TASK INSTRUCTIONS: Retype every one of the lines below without changing anything.
## begin EXCERPTED RECORDS
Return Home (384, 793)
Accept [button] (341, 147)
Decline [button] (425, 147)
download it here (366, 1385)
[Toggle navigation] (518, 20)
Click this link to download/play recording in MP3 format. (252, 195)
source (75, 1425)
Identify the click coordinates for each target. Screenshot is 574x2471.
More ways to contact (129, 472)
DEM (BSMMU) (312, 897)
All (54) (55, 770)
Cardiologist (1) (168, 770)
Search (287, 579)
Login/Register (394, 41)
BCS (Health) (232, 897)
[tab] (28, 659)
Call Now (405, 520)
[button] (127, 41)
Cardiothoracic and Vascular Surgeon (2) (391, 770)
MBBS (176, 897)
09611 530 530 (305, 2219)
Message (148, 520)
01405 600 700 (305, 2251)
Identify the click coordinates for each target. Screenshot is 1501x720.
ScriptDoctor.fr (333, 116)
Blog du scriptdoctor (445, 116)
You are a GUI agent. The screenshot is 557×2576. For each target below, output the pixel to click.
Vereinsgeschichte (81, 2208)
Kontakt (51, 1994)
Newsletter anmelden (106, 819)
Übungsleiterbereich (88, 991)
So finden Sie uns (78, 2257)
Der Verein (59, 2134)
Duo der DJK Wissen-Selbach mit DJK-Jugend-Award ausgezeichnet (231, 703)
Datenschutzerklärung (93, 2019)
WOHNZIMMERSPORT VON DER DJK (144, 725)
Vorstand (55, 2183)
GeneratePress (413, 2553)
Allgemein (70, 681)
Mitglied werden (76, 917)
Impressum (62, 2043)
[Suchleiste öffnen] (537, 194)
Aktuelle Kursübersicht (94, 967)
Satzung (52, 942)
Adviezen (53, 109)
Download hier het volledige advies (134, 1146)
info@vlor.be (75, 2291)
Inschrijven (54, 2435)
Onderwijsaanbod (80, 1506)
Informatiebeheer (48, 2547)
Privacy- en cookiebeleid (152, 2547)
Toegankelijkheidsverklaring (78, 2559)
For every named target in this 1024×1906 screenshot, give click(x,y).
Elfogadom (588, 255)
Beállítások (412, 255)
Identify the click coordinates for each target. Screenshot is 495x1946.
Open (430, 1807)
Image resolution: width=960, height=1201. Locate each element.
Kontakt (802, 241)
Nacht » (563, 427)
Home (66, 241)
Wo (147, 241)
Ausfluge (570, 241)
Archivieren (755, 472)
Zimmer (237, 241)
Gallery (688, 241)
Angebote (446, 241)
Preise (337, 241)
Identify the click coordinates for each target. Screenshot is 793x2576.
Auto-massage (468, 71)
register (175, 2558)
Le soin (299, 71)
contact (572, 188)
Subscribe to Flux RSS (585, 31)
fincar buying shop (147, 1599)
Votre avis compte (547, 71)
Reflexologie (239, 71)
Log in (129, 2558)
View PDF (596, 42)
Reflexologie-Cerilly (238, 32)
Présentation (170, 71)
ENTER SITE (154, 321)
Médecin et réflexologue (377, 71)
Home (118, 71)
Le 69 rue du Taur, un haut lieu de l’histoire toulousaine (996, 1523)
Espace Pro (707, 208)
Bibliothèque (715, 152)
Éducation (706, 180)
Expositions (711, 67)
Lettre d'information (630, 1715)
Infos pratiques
## end EXCERPTED RECORDS
OUTPUT OF THE EXERCISE:
Return Home (384, 793)
Accept [button] (341, 147)
Decline [button] (425, 147)
download it here (366, 1385)
[Toggle navigation] (518, 20)
Click this link to download/play recording in MP3 format. (252, 195)
source (75, 1425)
Identify the click coordinates for each target. Screenshot is 574x2471.
More ways to contact (129, 472)
DEM (BSMMU) (312, 897)
All (54) (55, 770)
Cardiologist (1) (168, 770)
Search (287, 579)
Login/Register (394, 41)
BCS (Health) (232, 897)
[tab] (28, 659)
Call Now (405, 520)
[button] (127, 41)
Cardiothoracic and Vascular Surgeon (2) (391, 770)
MBBS (176, 897)
09611 530 530 (305, 2219)
Message (148, 520)
01405 600 700 (305, 2251)
Identify the click coordinates for each target. Screenshot is 1501x720.
ScriptDoctor.fr (333, 116)
Blog du scriptdoctor (445, 116)
You are a GUI agent. The screenshot is 557×2576. For each target below, output the pixel to click.
Vereinsgeschichte (81, 2208)
Kontakt (51, 1994)
Newsletter anmelden (106, 819)
Übungsleiterbereich (88, 991)
So finden Sie uns (78, 2257)
Der Verein (59, 2134)
Duo der DJK Wissen-Selbach mit DJK-Jugend-Award ausgezeichnet (231, 703)
Datenschutzerklärung (93, 2019)
WOHNZIMMERSPORT VON DER DJK (144, 725)
Vorstand (55, 2183)
GeneratePress (413, 2553)
Allgemein (70, 681)
Mitglied werden (76, 917)
Impressum (62, 2043)
[Suchleiste öffnen] (537, 194)
Aktuelle Kursübersicht (94, 967)
Satzung (52, 942)
Adviezen (53, 109)
Download hier het volledige advies (134, 1146)
info@vlor.be (75, 2291)
Inschrijven (54, 2435)
Onderwijsaanbod (80, 1506)
Informatiebeheer (48, 2547)
Privacy- en cookiebeleid (152, 2547)
Toegankelijkheidsverklaring (78, 2559)
For every named target in this 1024×1906 screenshot, give click(x,y).
Elfogadom (588, 255)
Beállítások (412, 255)
Identify the click coordinates for each target. Screenshot is 495x1946.
Open (430, 1807)
Image resolution: width=960, height=1201. Locate each element.
Kontakt (802, 241)
Nacht » (563, 427)
Home (66, 241)
Wo (147, 241)
Ausfluge (570, 241)
Archivieren (755, 472)
Zimmer (237, 241)
Gallery (688, 241)
Angebote (446, 241)
Preise (337, 241)
Identify the click coordinates for each target. Screenshot is 793x2576.
Auto-massage (468, 71)
register (175, 2558)
Le soin (299, 71)
contact (572, 188)
Subscribe to Flux RSS (585, 31)
fincar buying shop (147, 1599)
Votre avis compte (547, 71)
Reflexologie (239, 71)
Log in (129, 2558)
View PDF (596, 42)
Reflexologie-Cerilly (238, 32)
Présentation (170, 71)
ENTER SITE (154, 321)
Médecin et réflexologue (377, 71)
Home (118, 71)
Le 69 rue du Taur, un haut lieu de l’histoire toulousaine (996, 1523)
Espace Pro (707, 208)
Bibliothèque (715, 152)
Éducation (706, 180)
Expositions (711, 67)
Lettre d'information (630, 1715)
Infos pratiques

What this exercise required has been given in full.